For many Israelis living in Los Angeles who are diagnosed with cancer, these are the conditions they face. Hayuta Cohen wants to be their GPS system. Along with her longtime friend, Miri Lahav, Cohen recently started BeYachad (“Together”), a Hebrew-language cancer support group for Israelis — something that was not previously available but was much needed in the community — to provide information, counseling, translation services, lectures with specialists, a hand to hold during chemotherapy treatments and, most importantly, a forum to talk freely and openly about the ordeal in their native tongue.
“For Israelis living here, language can be a big problem,” said Cohen, an Israeli-born wife and mother of four who was diagnosed with breast cancer in February 2007 but is now cancer free. “Even for those who have lived here many years and their English is good, the medical terminology you face as a cancer patient can be really overwhelming.”
There are other challenges as well — unfamiliarity with the American medical system; a lack of resources geared to their needs and, quite often, a dearth of family and friends.
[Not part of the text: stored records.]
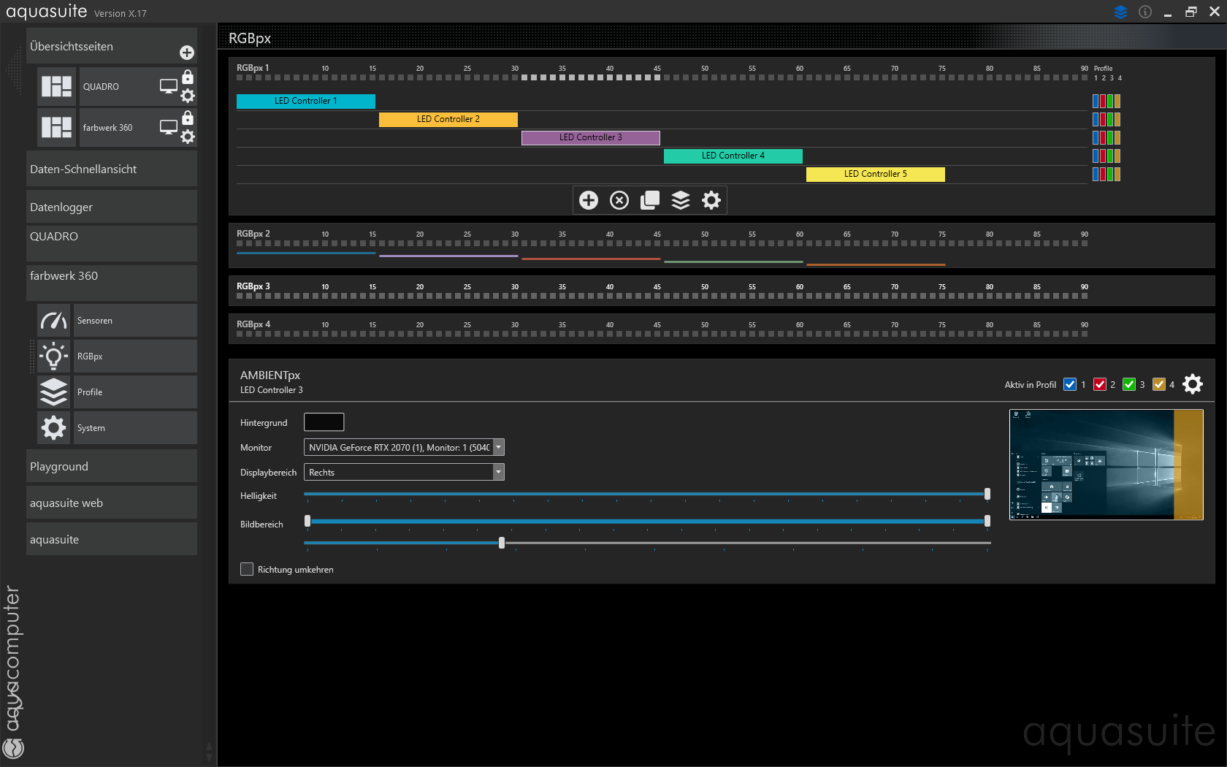This screenshot has height=767, width=1227.
Task: Click the Hintergrund color swatch
Action: [324, 422]
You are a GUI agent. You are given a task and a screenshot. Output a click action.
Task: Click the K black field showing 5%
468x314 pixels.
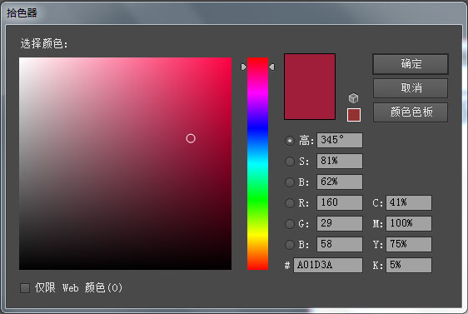click(409, 265)
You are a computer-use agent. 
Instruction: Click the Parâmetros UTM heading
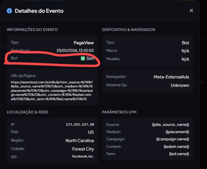119,112
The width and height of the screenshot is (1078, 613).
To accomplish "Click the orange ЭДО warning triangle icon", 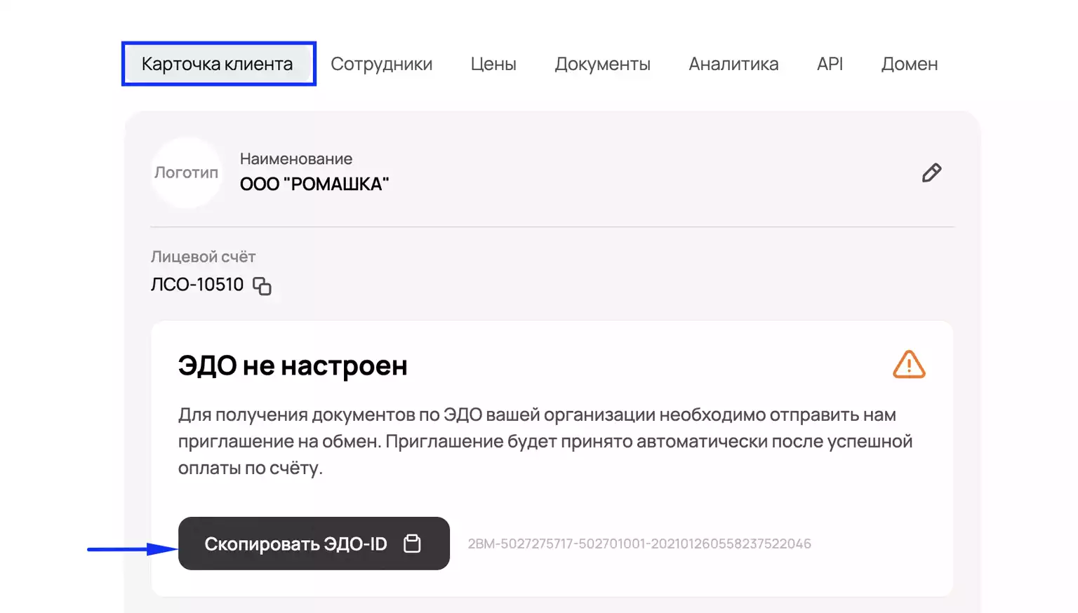I will click(x=909, y=365).
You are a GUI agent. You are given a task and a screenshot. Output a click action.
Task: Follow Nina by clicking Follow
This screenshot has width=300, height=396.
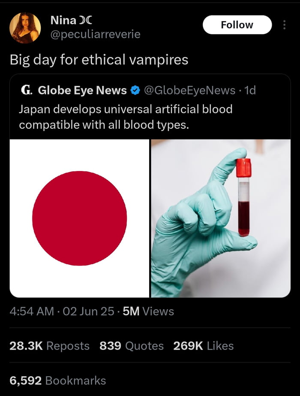click(x=237, y=24)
The idea for BeYachad sprouted when Lahav, who is currently battling cancer, realized she had nowhere to turn for answers, support and comfort. A fairly recent transplant from Israel, Lahav does not have family in Los Angeles or an extensive network of longtime friends, so she turned to Cohen, a friend who is also a registered nurse and a cancer survivor. The two women recognized an opportunity to fill a greater need in the community, and now, several months later, about a dozen Israelis are benefiting from their kindness and open-armed support. Starting in January, with support from MATI, the Israeli cultural center, the group will meet weekly at the JCC in West Hills at no cost to participants.
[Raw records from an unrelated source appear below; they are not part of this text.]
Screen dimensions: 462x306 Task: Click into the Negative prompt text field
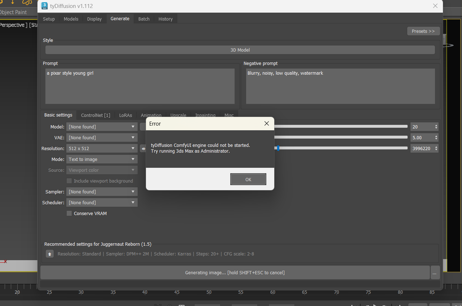pos(340,86)
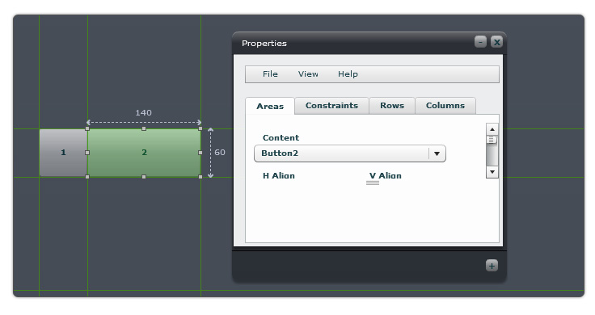595x315 pixels.
Task: Switch to the Rows tab
Action: 392,105
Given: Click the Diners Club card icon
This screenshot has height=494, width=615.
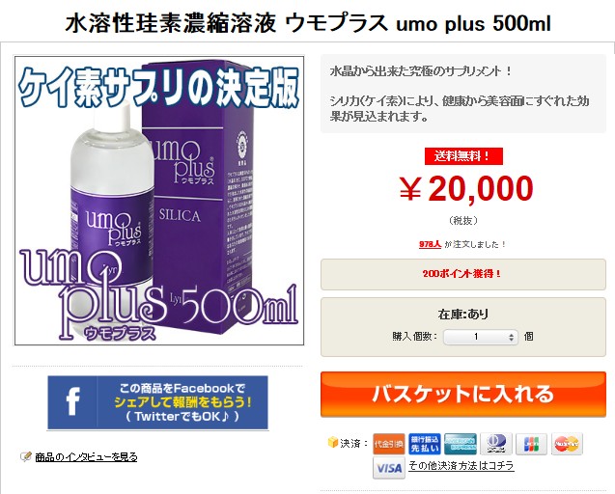Looking at the screenshot, I should click(x=496, y=444).
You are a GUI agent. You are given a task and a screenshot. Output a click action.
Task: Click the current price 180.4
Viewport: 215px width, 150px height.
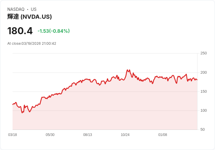(x=20, y=31)
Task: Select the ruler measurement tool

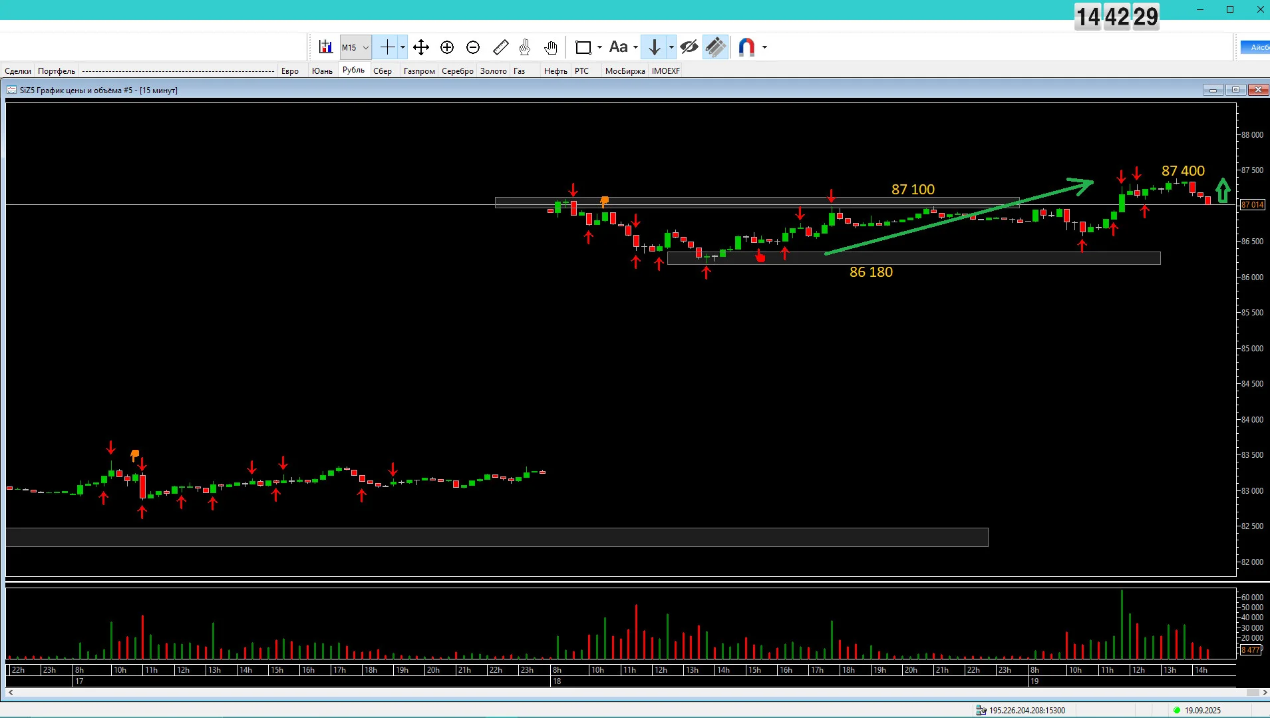Action: pos(500,47)
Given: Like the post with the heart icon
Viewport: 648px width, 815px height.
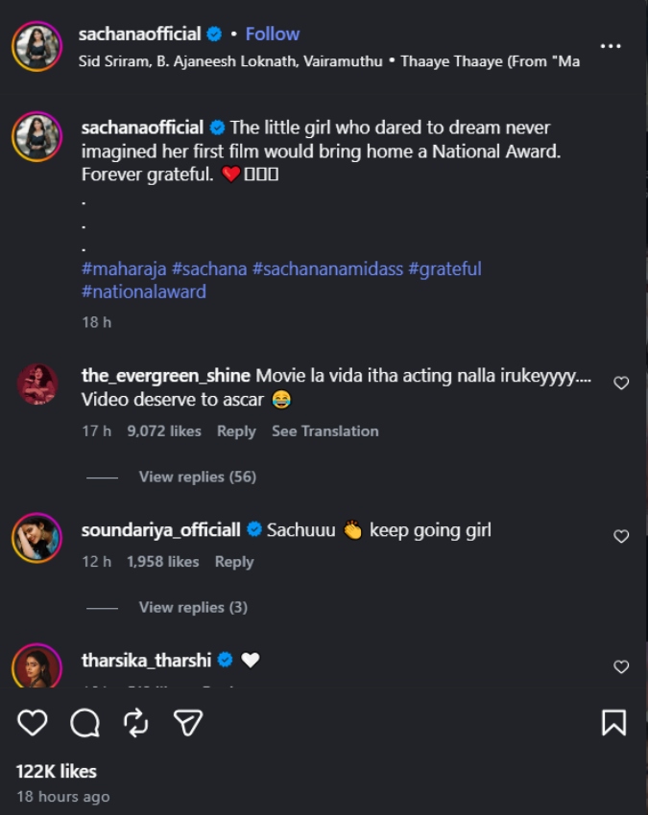Looking at the screenshot, I should tap(33, 723).
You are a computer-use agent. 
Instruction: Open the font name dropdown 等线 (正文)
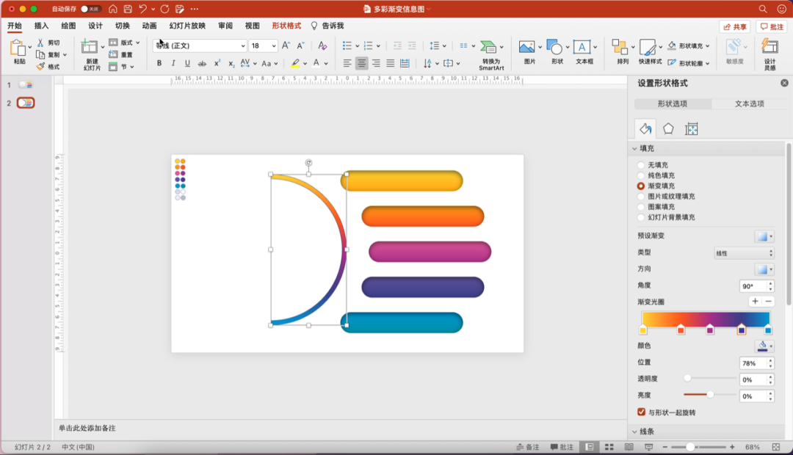tap(200, 46)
To guide these Israelis through dark times, Cohen relies on her natural, infectious optimism — a quality that helped her through her own battle with breast cancer. “For me, being diagnosed with cancer was not a death sentence. I didn’t look at it as the end of the world. I think that cancer, or anything hard you face in life, is an opportunity — for many things — and if you’re going to have cancer, you might as well use it to your advantage.” For Cohen, cancer led her to hypnotherapy, a meditative technique she strongly believes in and now practices professionally, including teaching hypnobirthing classes to expectant couples.
As a hypnotherapist, nurse and cancer survivor, Cohen feels she has a vast arsenal of tools to help those coping with a life-threatening disease and its aftermath. And as a sabra, she has the culture and the language to help Israelis in Los Angeles navigate the minefield that is cancer.